Would you set down the data below exactly as shown?
********
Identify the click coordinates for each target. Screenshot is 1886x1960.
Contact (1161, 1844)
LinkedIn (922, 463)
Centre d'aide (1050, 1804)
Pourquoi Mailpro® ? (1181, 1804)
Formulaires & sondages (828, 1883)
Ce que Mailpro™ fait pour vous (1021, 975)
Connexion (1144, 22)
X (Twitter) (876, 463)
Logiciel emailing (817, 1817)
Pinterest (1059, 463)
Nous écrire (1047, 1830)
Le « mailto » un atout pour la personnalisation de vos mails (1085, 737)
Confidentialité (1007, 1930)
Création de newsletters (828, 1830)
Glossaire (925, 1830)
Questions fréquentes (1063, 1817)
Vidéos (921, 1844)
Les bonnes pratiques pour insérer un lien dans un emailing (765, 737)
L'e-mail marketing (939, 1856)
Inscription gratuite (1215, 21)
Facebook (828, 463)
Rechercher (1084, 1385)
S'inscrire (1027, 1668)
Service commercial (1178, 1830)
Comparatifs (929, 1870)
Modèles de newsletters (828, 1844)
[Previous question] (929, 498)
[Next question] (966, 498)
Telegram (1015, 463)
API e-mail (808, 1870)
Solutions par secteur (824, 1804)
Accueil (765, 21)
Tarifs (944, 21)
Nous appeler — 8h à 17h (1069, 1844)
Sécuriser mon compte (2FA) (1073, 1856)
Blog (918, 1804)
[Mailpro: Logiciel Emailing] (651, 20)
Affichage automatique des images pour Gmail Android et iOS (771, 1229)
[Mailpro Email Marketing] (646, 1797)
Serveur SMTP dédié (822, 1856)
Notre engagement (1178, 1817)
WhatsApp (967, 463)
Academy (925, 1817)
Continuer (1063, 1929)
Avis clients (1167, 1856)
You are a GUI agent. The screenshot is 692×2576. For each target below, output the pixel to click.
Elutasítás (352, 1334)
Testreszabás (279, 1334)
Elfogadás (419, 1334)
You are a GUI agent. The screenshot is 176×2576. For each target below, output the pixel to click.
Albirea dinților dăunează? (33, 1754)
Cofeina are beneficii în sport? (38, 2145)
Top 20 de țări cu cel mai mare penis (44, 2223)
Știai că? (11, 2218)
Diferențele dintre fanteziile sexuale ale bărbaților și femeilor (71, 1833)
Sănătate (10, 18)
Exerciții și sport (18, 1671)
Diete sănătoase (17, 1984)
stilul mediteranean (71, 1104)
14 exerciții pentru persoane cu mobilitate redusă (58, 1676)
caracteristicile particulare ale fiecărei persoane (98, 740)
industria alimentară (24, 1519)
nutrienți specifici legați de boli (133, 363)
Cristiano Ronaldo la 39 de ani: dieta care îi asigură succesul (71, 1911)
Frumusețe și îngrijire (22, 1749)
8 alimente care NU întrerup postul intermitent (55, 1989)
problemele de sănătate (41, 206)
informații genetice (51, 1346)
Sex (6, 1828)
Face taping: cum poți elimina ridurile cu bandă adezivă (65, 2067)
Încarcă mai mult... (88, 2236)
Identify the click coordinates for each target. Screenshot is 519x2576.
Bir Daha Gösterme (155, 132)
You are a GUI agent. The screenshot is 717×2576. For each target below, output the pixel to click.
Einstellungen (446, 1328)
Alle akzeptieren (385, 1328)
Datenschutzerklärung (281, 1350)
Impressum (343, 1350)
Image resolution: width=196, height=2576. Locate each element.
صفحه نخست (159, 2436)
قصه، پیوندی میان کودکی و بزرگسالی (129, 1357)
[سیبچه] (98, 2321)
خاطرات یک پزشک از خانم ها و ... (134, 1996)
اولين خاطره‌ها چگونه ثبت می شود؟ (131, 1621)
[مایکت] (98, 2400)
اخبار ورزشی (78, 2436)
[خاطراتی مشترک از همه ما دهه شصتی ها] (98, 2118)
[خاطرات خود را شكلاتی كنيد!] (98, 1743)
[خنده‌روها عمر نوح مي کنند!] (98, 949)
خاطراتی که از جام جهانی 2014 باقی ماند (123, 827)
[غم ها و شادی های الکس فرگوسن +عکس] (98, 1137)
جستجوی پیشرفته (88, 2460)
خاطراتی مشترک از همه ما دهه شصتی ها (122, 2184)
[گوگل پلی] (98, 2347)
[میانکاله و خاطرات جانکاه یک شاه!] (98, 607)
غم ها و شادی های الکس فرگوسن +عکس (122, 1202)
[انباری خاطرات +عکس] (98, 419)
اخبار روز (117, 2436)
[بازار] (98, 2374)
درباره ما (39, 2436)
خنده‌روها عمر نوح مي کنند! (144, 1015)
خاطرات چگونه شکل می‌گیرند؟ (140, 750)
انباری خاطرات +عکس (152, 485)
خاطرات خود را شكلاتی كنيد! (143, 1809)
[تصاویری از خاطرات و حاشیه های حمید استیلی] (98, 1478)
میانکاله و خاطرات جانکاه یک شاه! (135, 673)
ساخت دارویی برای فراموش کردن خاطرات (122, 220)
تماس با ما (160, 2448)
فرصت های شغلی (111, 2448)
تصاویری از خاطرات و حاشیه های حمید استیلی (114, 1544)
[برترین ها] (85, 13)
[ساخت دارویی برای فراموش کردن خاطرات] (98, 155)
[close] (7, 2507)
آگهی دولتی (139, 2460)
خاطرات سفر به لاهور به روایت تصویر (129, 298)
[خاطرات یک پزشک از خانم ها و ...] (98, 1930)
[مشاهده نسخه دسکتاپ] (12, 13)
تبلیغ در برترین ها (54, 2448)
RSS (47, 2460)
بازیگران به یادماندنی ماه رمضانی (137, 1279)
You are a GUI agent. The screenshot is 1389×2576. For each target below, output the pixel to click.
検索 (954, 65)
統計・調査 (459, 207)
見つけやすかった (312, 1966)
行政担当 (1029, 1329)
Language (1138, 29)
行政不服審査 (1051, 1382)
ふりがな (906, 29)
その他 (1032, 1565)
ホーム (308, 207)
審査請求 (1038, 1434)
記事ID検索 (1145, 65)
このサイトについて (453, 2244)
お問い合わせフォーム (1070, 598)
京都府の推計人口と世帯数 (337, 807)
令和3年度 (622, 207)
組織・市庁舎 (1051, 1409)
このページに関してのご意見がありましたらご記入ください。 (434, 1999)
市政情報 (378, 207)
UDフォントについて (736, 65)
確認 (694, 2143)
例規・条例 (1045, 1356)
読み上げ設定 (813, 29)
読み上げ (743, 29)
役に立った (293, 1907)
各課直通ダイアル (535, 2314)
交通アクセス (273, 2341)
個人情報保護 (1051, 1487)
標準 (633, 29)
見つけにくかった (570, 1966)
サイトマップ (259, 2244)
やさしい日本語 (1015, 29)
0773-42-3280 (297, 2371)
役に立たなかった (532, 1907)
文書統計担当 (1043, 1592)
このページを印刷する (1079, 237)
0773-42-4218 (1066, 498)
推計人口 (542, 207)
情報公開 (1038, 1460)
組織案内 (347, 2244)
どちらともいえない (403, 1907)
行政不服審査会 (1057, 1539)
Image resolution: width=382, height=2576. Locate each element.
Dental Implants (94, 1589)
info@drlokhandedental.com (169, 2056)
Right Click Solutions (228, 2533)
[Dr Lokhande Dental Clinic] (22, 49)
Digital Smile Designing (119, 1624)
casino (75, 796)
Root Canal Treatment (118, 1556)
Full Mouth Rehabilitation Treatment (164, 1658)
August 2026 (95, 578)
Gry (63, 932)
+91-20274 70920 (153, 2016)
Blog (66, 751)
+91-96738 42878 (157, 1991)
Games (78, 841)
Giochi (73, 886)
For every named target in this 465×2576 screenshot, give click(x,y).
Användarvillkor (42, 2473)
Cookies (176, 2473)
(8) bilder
********
## Exercise solution
Identify the click coordinates for each target. Screenshot is 1886x1960.
Contact (1161, 1844)
LinkedIn (922, 463)
Centre d'aide (1050, 1804)
Pourquoi Mailpro® ? (1181, 1804)
Formulaires & sondages (828, 1883)
Ce que Mailpro™ fait pour vous (1021, 975)
Connexion (1144, 22)
X (Twitter) (876, 463)
Logiciel emailing (817, 1817)
Pinterest (1059, 463)
Nous écrire (1047, 1830)
Le « mailto » un atout pour la personnalisation de vos mails (1085, 737)
Confidentialité (1007, 1930)
Création de newsletters (828, 1830)
Glossaire (925, 1830)
Questions fréquentes (1063, 1817)
Vidéos (921, 1844)
Les bonnes pratiques pour insérer un lien dans un emailing (765, 737)
L'e-mail marketing (939, 1856)
Inscription gratuite (1215, 21)
Facebook (828, 463)
Rechercher (1084, 1385)
S'inscrire (1027, 1668)
Service commercial (1178, 1830)
Comparatifs (929, 1870)
Modèles de newsletters (828, 1844)
[Previous question] (929, 498)
[Next question] (966, 498)
Telegram (1015, 463)
API e-mail (808, 1870)
Solutions par secteur (824, 1804)
Accueil (765, 21)
Tarifs (944, 21)
Nous appeler — 8h à 17h (1069, 1844)
Sécuriser mon compte (2FA) (1073, 1856)
Blog (918, 1804)
[Mailpro: Logiciel Emailing] (651, 20)
Affichage automatique des images pour Gmail Android et iOS (771, 1229)
[Mailpro Email Marketing] (646, 1797)
Serveur SMTP dédié (822, 1856)
Notre engagement (1178, 1817)
WhatsApp (967, 463)
Academy (925, 1817)
Continuer (1063, 1929)
Avis clients (1167, 1856)
You are a GUI agent. The screenshot is 692×2576. For each target below, output the pixel to click.
Elutasítás (352, 1334)
Testreszabás (279, 1334)
Elfogadás (419, 1334)
You are a GUI agent. The screenshot is 176×2576. For each target below, output the pixel to click.
Albirea dinților dăunează? (33, 1754)
Cofeina are beneficii în sport? (38, 2145)
Top 20 de țări cu cel mai mare penis (44, 2223)
Știai că? (11, 2218)
Diferențele dintre fanteziile sexuale ale bărbaților și femeilor (71, 1833)
Sănătate (10, 18)
Exerciții și sport (18, 1671)
Diete sănătoase (17, 1984)
stilul mediteranean (71, 1104)
14 exerciții pentru persoane cu mobilitate redusă (58, 1676)
caracteristicile particulare ale fiecărei persoane (98, 740)
industria alimentară (24, 1519)
nutrienți specifici legați de boli (133, 363)
Cristiano Ronaldo la 39 de ani: dieta care îi asigură succesul (71, 1911)
Frumusețe și îngrijire (22, 1749)
8 alimente care NU întrerup postul intermitent (55, 1989)
problemele de sănătate (41, 206)
informații genetice (51, 1346)
Sex (6, 1828)
Face taping: cum poți elimina ridurile cu bandă adezivă (65, 2067)
Încarcă mai mult... (88, 2236)
Identify the click coordinates for each target. Screenshot is 519x2576.
Bir Daha Gösterme (155, 132)
You are a GUI agent. The screenshot is 717×2576. For each target below, output the pixel to click.
Einstellungen (446, 1328)
Alle akzeptieren (385, 1328)
Datenschutzerklärung (281, 1350)
Impressum (343, 1350)
Image resolution: width=196, height=2576. Locate each element.
صفحه نخست (159, 2436)
قصه، پیوندی میان کودکی و بزرگسالی (129, 1357)
[سیبچه] (98, 2321)
خاطرات یک پزشک از خانم ها و ... (134, 1996)
اولين خاطره‌ها چگونه ثبت می شود؟ (131, 1621)
[مایکت] (98, 2400)
اخبار ورزشی (78, 2436)
[خاطراتی مشترک از همه ما دهه شصتی ها] (98, 2118)
[خاطرات خود را شكلاتی كنيد!] (98, 1743)
[خنده‌روها عمر نوح مي کنند!] (98, 949)
خاطراتی که از جام جهانی 2014 باقی ماند (123, 827)
[غم ها و شادی های الکس فرگوسن +عکس] (98, 1137)
جستجوی پیشرفته (88, 2460)
خاطراتی مشترک از همه ما دهه شصتی ها (122, 2184)
[گوگل پلی] (98, 2347)
[میانکاله و خاطرات جانکاه یک شاه!] (98, 607)
غم ها و شادی های الکس فرگوسن +عکس (122, 1202)
[انباری خاطرات +عکس] (98, 419)
اخبار روز (117, 2436)
[بازار] (98, 2374)
درباره ما (39, 2436)
خنده‌روها عمر نوح مي کنند! (144, 1015)
خاطرات چگونه شکل می‌گیرند؟ (140, 750)
انباری خاطرات +عکس (152, 485)
خاطرات خود را شكلاتی كنيد! (143, 1809)
[تصاویری از خاطرات و حاشیه های حمید استیلی] (98, 1478)
میانکاله و خاطرات جانکاه یک شاه! (135, 673)
ساخت دارویی برای فراموش کردن خاطرات (122, 220)
تماس با ما (160, 2448)
فرصت های شغلی (111, 2448)
تصاویری از خاطرات و حاشیه های حمید استیلی (114, 1544)
[برترین ها] (85, 13)
[ساخت دارویی برای فراموش کردن خاطرات] (98, 155)
[close] (7, 2507)
آگهی دولتی (139, 2460)
خاطرات سفر به لاهور به روایت تصویر (129, 298)
[خاطرات یک پزشک از خانم ها و ...] (98, 1930)
[مشاهده نسخه دسکتاپ] (12, 13)
تبلیغ در برترین ها (54, 2448)
RSS (47, 2460)
بازیگران به یادماندنی ماه رمضانی (137, 1279)
You are a GUI agent. The screenshot is 1389×2576. For each target below, output the pixel to click.
検索 (954, 65)
統計・調査 (459, 207)
見つけやすかった (312, 1966)
行政担当 (1029, 1329)
Language (1138, 29)
行政不服審査 (1051, 1382)
ふりがな (906, 29)
その他 (1032, 1565)
ホーム (308, 207)
審査請求 (1038, 1434)
記事ID検索 (1145, 65)
このサイトについて (453, 2244)
お問い合わせフォーム (1070, 598)
京都府の推計人口と世帯数 (337, 807)
令和3年度 (622, 207)
組織・市庁舎 (1051, 1409)
このページに関してのご意見がありましたらご記入ください。 (434, 1999)
市政情報 (378, 207)
UDフォントについて (736, 65)
確認 (694, 2143)
例規・条例 (1045, 1356)
読み上げ設定 (813, 29)
読み上げ (743, 29)
役に立った (293, 1907)
各課直通ダイアル (535, 2314)
交通アクセス (273, 2341)
個人情報保護 (1051, 1487)
標準 (633, 29)
見つけにくかった (570, 1966)
サイトマップ (259, 2244)
やさしい日本語 (1015, 29)
0773-42-3280 (297, 2371)
役に立たなかった (532, 1907)
文書統計担当 (1043, 1592)
このページを印刷する (1079, 237)
0773-42-4218 (1066, 498)
推計人口 (542, 207)
情報公開 (1038, 1460)
組織案内 (347, 2244)
どちらともいえない (403, 1907)
行政不服審査会 (1057, 1539)
Image resolution: width=382, height=2576. Locate each element.
Dental Implants (94, 1589)
info@drlokhandedental.com (169, 2056)
Right Click Solutions (228, 2533)
[Dr Lokhande Dental Clinic] (22, 49)
Digital Smile Designing (119, 1624)
casino (75, 796)
Root Canal Treatment (118, 1556)
Full Mouth Rehabilitation Treatment (164, 1658)
August 2026 (95, 578)
Gry (63, 932)
+91-20274 70920 (153, 2016)
Blog (66, 751)
+91-96738 42878 (157, 1991)
Games (78, 841)
Giochi (73, 886)
For every named target in this 465×2576 screenshot, give click(x,y).
Användarvillkor (42, 2473)
Cookies (176, 2473)
(8) bilder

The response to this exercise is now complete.